The major short-term rental platforms have increasingly taken on the role of managing some of these tasks, such as money collection, rental agreements and guest interaction—and may have partners that offer solutions to assist with other functions. If your client is managing a portfolio of properties, we strongly recommend property management software (PMS), which will manage nearly all of these tasks.
One particular pain point for both owners and accountants is correctly managing occupancy taxes and licensing. For an individual with one property, most people are using a combination of QuickBooks or other accounting software and a spreadsheet. Because the market is thriving, there are many new companies offering solutions to some of these problems, so you or your client should be open to exploring new tools.

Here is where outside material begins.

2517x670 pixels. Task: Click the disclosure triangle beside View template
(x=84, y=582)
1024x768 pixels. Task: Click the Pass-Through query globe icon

4. Administrative risk around taxes and regulations
In our business, we constantly see customers who fail to understand the tax and licensing implications of short-term renting. We also regularly take on new customers who were aware they had to collect and remit occupancy taxes, but didn’t know how to go about registering and filing the taxes.
Then there are other clients who register, but didn’t understand they had to remit a tax report each month, or who remitted the city tax report but not the state filing. For a property manager any missteps on the tax and licensing front can create significant friction with their property owner clients.
We routinely see property owners leaving property managers because the occupancy taxes were not being managed correctly, which creates direct liability for the owner’s property. There are a number of complicated moving parts to be tax and license compliant when short-term renting.
The average property owner is simply not aware and has never dealt with these requirements. Unfortunately we commonly see advisors, such as accountants and lawyers, miss these requirements, too.
Keep these four tips in mind when working with your clients engaged in the short-term rental market and you will be the hero with timely guidance who helps prevent costly mistakes down the line.